Stored items:
*** Block opens ***

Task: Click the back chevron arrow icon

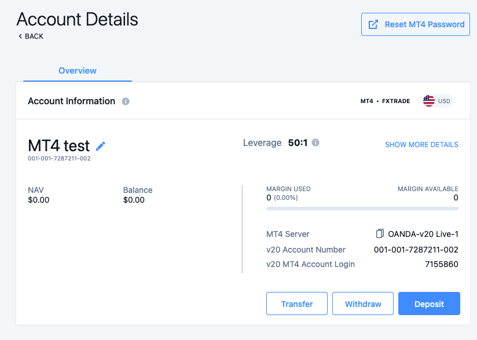Action: coord(20,36)
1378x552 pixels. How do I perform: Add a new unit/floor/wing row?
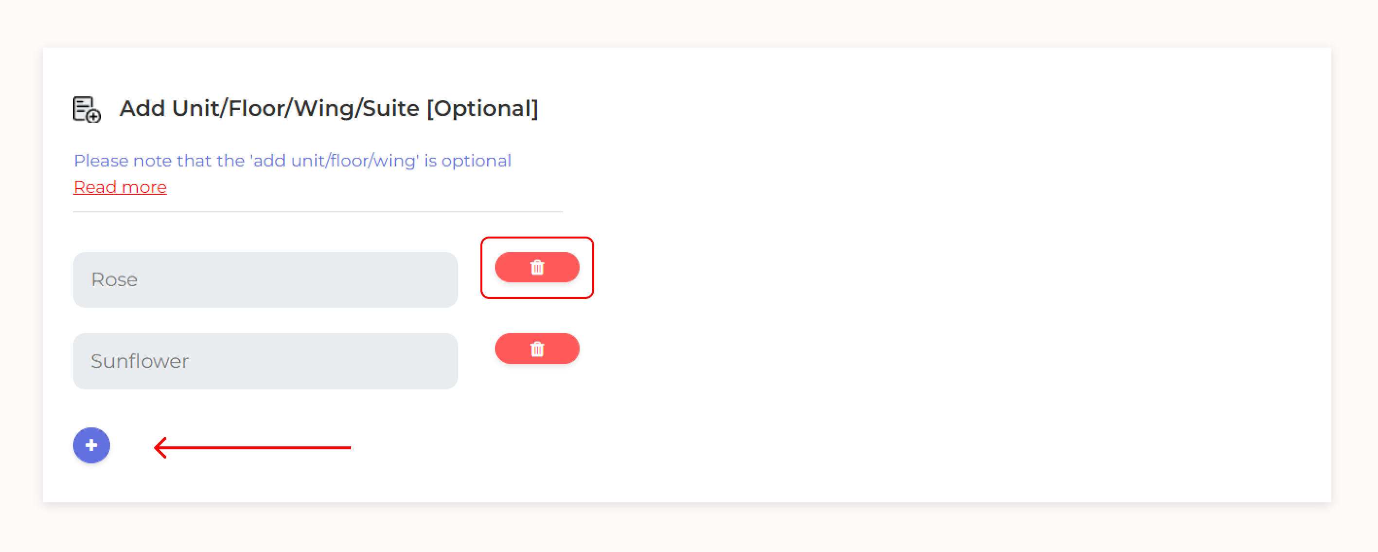tap(91, 445)
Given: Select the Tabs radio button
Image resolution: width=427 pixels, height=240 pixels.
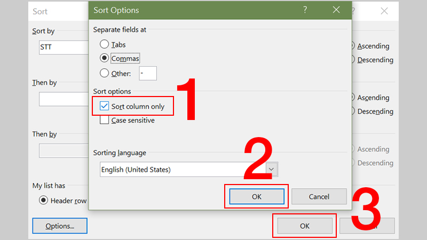Looking at the screenshot, I should tap(104, 45).
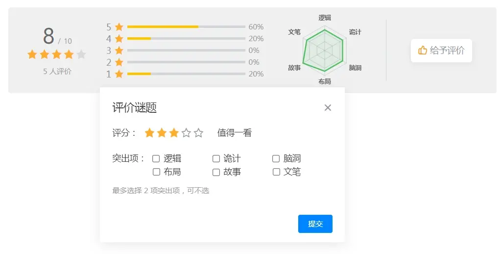Click the thumbs-up icon on 给予评价
Screen dimensions: 500x254
[423, 51]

*** Block closes ***

» Work item: Every line from the one containing "Given: Select the Tabs radio button" through the last line of the data is to be retyped exactly, with nothing added and no pictures included.

» Answer to this problem:
Given: Select the Tabs radio button
Image resolution: width=427 pixels, height=240 pixels.
Looking at the screenshot, I should tap(104, 45).
Click the thumbs-up icon on 给予评价
Screen dimensions: 500x254
[423, 51]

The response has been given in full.